● **TASK SET**
- 1) The mailing-list message below lists main updates since several earlier versions of the patch series. Name each of those versions.
- 2) Copy the mailing-list message below word for word, from "On Fri, Feb" up to and including "reported by Gerald.".

● **TEXT BLOCK**

START

Re: [PATCH v9 00/20] fs/dax: Fix ZONE_DEVICE page reference counts

[Date Prev][Date Next][Thread Prev][Thread Next][Date Index][Thread Index]

 



Andrew,

This is essentially the same as what's currently in mm-unstable aside from
the two updates listed below. The main thing to note is it incorporates
Balbir's fixup which is currently in mm-unstable as c98612955016
("mm-allow-compound-zone-device-pages-fix-fix")

 - Alistair

On Fri, Feb 28, 2025 at 02:30:55PM +1100, Alistair Popple wrote:
> Main updates since v8:
> 
>  - Fixed reading of bad pgmap in migrate_vma_collect_pmd() as reported/fixed
>    by Balbir.
> 
>  - Fixed bad warnings generated in free_zone_device_folio() when pgmap->ops
>    isn't defined, even if it's not required to be. As reported by Gerald.
> 
> Main updates since v7:
> 
>  - Rebased on current akpm/mm-unstable in order to fix conflicts with
>    https://lore.kernel.org/linux-mm/20241216155408.8102-1-willy@xxxxxxxxxxxxx/
>    as requested by Andrew.
> 
>  - Collected Ack'ed/Reviewed by
> 
>  - Cleaned up a unnecessary and confusing assignment to pgtable.
> 
>  - Other minor reworks suggested by David Hildenbrand
> 
> Main updates since v6:
> 
>  - Clean ups and fixes based on feedback from David and Dan.
> 
>  - Rebased from next-20241216 to v6.14-rc1. No conflicts.
> 
>  - Dropped the PTE bit removals and clean-ups - will post this as a
>    separate series to be merged after this one as Dan wanted it split
>    up more and this series is already too big.
> 
> Main updates since v5:
> 
>  - Reworked patch 1 based on Dan's feedback.
> 
>  - Fixed build issues on PPC and when CONFIG_PGTABLE_HAS_HUGE_LEAVES
>    is no defined.
> 
>  - Minor comment formatting and documentation fixes.
> 
>  - Remove PTE_DEVMAP definitions from Loongarch which were added since
>    this series was initially written.
> 
> Main updates since v4:
> 
>  - Removed most of the devdax/fsdax checks in fs/proc/task_mmu.c. This
>    means smaps/pagemap may contain DAX pages.
> 
>  - Fixed rmap accounting of PUD mapped pages.
> 
>  - Minor code clean-ups.

END

● **DATASET EXTRACT**
START

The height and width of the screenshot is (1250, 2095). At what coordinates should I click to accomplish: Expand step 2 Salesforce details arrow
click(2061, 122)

END
START

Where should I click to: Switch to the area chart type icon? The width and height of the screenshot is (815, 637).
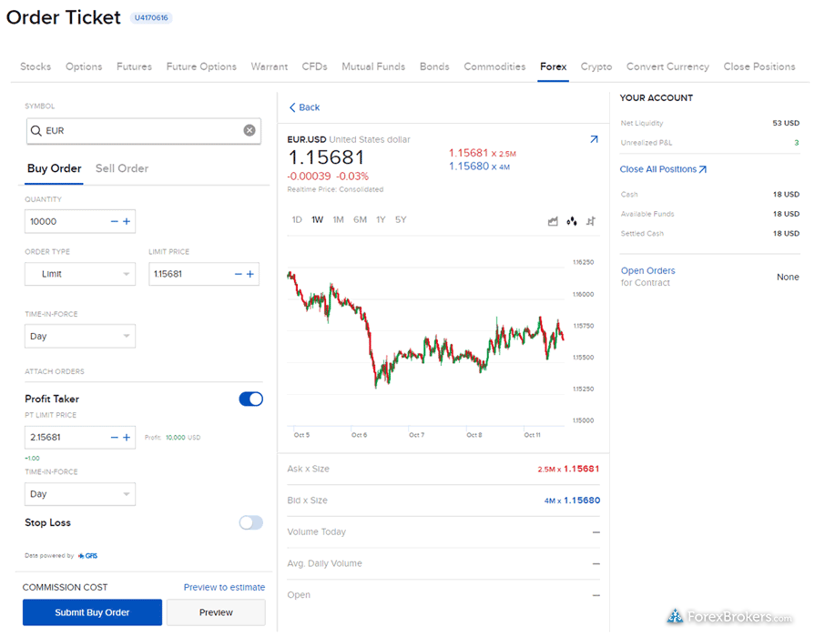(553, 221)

END
START

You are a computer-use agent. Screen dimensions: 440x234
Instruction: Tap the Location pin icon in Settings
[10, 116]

END

● **TASK-BY-TASK SOLUTIONS**
- 1)
- v8
- v7
- v6
- v5
- v4

- 2)
On Fri, Feb 28, 2025 at 02:30:55PM +1100, Alistair Popple wrote:
> Main updates since v8:
> 
>  - Fixed reading of bad pgmap in migrate_vma_collect_pmd() as reported/fixed
>    by Balbir.
> 
>  - Fixed bad warnings generated in free_zone_device_folio() when pgmap->ops
>    isn't defined, even if it's not required to be. As reported by Gerald.